Source : Cass. Com 14 octobre 2014, Pourvoi n°13-24.555 FSP+B
L’article L.641-13, 1, du Code de Commerce est l’article relatif aux créances dites « méritantes ».
En effet, le législateur a prévu le mécanisme selon lequel un créancier qui continue à travailler avec le débiteur en procédure collective, prend un risque en travaillant avec cette société en connaissance de cause, risque qui doit avoir pour contrepartie un privilège supérieur dans le cadre des répartitions, pour le cas où la société devait être placée en liquidation judiciaire.
L’article vise plusieurs types de créances :
– Les créances nées pour les besoins du déroulement de la procédure ;
– Pour les besoins de la période d’observation antérieure ;
– En raison d’une prestation fournie au débiteur pour son activité professionnelle postérieure.
La doctrine a qualifié ces créances de « créances postérieures méritantes ».
Dans le cas d’espèce, l’administration fiscale requérait, pour sa créance de taxe foncière, le bénéfice du privilège des créances postérieures méritantes, estimant que celle-ci était née pour les besoins de la procédure.
Plus précisément, la société débitrice avait été placée en liquidation judiciaire en 2008, et ses locaux loués à des tiers de 2008 à 2011, au cours de la liquidation judiciaire.
Le litige, objet de l’arrêt, portait sur la créance de taxe foncière de 2010.
L’administration fiscale soutenait que le paiement de la taxe foncière, due à raison de la détention du bien immobilier au 1er janvier de l’année considérée, faisait partie des obligations que le propriétaire doit acquitter afin de pouvoir conserver le bien objet de la location, dans son patrimoine.

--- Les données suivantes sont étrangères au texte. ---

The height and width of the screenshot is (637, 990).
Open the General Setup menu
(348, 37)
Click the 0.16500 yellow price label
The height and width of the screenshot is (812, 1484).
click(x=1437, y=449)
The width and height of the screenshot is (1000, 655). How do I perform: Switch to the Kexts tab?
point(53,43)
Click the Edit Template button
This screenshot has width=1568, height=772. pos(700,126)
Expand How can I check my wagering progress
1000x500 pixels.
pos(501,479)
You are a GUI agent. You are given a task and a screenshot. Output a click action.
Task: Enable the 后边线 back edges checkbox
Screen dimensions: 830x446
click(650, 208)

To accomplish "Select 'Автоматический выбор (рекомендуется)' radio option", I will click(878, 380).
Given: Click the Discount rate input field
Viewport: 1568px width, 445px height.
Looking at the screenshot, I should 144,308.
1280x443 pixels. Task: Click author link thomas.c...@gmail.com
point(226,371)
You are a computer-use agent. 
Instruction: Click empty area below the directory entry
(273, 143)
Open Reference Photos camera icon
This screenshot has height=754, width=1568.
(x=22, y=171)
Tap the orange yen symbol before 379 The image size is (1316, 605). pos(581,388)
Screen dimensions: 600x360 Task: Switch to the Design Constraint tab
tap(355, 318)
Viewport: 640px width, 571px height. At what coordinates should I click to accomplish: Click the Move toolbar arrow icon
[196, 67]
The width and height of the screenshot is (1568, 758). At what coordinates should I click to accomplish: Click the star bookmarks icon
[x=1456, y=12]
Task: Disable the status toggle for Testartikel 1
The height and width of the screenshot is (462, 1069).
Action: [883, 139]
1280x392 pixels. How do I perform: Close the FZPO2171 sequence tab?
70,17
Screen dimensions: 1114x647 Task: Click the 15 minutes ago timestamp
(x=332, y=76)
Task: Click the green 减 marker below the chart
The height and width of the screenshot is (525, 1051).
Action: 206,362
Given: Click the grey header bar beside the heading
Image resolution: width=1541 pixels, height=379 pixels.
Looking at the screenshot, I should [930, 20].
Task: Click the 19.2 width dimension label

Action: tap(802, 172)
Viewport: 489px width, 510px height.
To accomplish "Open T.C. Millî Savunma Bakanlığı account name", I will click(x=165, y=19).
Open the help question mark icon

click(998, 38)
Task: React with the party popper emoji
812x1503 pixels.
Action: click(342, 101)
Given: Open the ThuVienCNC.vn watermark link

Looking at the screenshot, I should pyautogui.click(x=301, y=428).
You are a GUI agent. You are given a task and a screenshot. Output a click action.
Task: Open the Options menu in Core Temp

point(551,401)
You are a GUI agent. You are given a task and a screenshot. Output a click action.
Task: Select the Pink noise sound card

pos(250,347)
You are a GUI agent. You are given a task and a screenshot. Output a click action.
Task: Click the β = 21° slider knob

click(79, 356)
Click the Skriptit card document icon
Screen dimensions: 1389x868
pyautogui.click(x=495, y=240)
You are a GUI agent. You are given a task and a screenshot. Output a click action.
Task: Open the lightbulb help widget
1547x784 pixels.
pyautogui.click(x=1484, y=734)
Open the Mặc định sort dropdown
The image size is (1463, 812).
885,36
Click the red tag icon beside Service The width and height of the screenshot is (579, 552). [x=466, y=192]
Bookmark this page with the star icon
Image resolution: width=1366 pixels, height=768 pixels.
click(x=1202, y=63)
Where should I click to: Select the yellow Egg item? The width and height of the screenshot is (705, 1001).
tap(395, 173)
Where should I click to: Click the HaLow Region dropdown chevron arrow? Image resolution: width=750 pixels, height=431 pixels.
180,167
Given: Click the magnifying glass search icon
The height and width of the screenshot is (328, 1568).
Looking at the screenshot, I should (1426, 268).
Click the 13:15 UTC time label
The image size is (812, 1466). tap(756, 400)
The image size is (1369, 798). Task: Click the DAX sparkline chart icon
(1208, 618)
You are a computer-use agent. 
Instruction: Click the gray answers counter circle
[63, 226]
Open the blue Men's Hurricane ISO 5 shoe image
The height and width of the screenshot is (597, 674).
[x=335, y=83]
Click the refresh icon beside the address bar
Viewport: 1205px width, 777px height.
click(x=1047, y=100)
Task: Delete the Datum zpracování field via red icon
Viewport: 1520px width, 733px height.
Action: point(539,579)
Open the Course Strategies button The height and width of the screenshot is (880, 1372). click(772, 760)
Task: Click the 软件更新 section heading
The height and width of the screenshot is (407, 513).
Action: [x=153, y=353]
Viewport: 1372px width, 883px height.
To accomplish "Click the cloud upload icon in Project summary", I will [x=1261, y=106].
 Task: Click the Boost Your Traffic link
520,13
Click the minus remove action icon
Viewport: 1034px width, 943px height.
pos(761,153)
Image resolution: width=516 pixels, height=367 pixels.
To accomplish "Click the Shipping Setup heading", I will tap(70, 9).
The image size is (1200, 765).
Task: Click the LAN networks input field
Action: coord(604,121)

Ainsi, la créance de taxe foncière était nécessairement une créance née pour les besoins de la procédure.
La cour de Cassation rejette le pourvoi de l’Administration Fiscale, considérant à l’inverse que la créance de taxe foncière n’est pas une créance née pour les besoins de la procédure.
Ce faisant, elle fait une lecture, selon nous, stricte du texte, dans la mesure où il faut comprendre que la mise en location des locaux des débiteurs était totalement étrangère à l’activité professionnelle initiale de la société en liquidation.
De même, le paiement de la taxe foncière n’était qu’une conséquence de l’absence de réalisation du patrimoine immobilier et non un pré-requis à la poursuite de la procédure.
L’argumentation de l’administration fiscale était pourtant séduisante, mais, une fois encore, la Cour de Cassation valide en quelque sorte, l’expression usuellement utilisée en doctrine de « créanciers méritants ».
Seuls les créanciers ayant véritablement apporté quelque chose à la société (fournisseurs, banquiers apporteurs d’argent frais, etc …) peuvent bénéficier de ce privilège.
Les caisses sociales, les administrations fiscales, ou encore les créanciers ayant obtenu la condamnation du débiteur, n’apportent en réalité aucune « valeur ajoutée », de sorte que le législateur et à sa suite, la Cour de Cassation, leur refusent le bénéfice du privilège de l’article L.641-10.
La solution devra être approuvée sous réserve.